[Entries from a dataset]
↓↓↓
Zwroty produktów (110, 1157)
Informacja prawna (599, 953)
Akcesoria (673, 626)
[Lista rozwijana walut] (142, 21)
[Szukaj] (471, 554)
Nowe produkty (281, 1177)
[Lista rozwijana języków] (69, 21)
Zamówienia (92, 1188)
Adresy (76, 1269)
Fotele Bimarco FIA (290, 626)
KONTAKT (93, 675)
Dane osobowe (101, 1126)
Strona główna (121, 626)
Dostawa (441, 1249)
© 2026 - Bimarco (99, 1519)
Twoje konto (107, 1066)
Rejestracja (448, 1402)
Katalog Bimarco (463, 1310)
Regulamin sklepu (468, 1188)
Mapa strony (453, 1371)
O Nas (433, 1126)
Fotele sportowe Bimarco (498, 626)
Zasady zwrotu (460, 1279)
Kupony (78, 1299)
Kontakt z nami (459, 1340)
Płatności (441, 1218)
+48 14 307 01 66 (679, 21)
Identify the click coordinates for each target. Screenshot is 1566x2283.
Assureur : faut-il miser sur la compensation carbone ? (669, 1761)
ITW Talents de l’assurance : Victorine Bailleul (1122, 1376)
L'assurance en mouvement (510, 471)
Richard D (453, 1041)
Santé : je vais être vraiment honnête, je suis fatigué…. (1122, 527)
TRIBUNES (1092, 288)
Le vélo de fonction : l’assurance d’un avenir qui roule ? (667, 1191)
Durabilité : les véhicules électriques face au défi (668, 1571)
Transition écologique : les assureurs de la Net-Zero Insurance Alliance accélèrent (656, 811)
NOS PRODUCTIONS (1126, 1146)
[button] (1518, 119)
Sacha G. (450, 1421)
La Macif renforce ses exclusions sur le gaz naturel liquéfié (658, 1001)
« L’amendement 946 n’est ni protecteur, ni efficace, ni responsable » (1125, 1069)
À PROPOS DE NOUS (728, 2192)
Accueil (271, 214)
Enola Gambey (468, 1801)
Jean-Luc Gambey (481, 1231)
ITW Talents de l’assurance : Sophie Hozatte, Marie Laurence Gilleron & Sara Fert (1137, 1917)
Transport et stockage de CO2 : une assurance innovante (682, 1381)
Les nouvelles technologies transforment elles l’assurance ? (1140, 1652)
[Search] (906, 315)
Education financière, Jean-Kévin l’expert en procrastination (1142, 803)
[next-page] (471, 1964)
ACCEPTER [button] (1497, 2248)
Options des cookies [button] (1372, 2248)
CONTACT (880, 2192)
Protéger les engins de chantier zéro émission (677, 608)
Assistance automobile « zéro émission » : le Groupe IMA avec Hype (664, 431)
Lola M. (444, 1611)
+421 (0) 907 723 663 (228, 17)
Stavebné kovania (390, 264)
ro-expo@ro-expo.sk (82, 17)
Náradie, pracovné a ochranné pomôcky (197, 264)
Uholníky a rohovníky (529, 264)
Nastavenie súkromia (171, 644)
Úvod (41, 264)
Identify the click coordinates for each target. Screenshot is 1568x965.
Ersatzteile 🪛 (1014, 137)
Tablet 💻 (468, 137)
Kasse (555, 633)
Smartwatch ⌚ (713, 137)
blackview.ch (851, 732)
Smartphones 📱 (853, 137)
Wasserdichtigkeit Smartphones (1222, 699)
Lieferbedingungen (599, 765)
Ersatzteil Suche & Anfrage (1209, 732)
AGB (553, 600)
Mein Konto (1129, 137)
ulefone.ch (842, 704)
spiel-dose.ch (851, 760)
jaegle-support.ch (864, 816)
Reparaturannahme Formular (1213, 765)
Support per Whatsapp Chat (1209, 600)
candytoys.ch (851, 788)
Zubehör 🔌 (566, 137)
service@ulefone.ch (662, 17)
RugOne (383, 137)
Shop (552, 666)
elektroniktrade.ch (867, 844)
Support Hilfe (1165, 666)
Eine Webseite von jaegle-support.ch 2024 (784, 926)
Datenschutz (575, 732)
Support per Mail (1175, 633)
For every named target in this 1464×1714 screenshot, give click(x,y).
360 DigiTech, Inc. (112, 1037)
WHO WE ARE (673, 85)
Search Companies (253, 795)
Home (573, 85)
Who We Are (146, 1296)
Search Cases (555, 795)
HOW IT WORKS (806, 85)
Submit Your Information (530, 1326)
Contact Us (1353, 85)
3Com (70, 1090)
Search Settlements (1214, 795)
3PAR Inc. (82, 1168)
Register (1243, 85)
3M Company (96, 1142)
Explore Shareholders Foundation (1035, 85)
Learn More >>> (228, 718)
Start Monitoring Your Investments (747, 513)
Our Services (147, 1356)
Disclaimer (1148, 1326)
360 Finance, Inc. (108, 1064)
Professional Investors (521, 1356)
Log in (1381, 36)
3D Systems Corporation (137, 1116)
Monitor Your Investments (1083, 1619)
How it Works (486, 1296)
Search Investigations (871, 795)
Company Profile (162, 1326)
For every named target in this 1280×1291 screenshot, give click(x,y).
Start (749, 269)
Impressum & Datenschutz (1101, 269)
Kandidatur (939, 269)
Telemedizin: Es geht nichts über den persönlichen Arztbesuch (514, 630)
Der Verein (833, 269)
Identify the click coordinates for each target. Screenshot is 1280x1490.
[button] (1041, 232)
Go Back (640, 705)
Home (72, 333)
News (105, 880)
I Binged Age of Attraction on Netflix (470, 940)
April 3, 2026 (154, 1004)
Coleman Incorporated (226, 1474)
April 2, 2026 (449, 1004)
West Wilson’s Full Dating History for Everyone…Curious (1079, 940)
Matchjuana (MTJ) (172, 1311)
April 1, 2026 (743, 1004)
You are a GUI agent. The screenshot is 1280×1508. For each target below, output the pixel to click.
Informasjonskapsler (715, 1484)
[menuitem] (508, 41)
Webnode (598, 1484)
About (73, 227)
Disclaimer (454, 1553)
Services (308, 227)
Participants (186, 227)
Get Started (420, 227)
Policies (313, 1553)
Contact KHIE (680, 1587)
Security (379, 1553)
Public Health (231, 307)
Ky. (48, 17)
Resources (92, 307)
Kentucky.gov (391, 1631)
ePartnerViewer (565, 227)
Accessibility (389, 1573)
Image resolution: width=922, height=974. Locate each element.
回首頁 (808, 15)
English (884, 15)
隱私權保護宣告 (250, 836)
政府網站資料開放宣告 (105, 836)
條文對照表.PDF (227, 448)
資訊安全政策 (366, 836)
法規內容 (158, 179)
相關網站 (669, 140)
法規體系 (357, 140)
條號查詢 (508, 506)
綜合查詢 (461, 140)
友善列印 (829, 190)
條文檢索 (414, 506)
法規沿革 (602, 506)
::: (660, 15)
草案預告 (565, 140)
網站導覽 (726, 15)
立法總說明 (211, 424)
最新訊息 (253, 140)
↑↑↑
- REQUIREMENTS
Turn the stretch of lines from the one containing "隱私權保護宣告 (250, 836)" through the last line into a numbered list. Leave out any blank lines.

- OUTPUT FOR THIS TASK
1. 隱私權保護宣告 (250, 836)
2. 政府網站資料開放宣告 (105, 836)
3. 條文對照表.PDF (227, 448)
4. 資訊安全政策 (366, 836)
5. 法規內容 (158, 179)
6. 相關網站 (669, 140)
7. 法規體系 (357, 140)
8. 條號查詢 (508, 506)
9. 綜合查詢 (461, 140)
10. 友善列印 (829, 190)
11. 條文檢索 (414, 506)
12. 法規沿革 (602, 506)
13. ::: (660, 15)
14. 草案預告 (565, 140)
15. 網站導覽 (726, 15)
16. 立法總說明 (211, 424)
17. 最新訊息 (253, 140)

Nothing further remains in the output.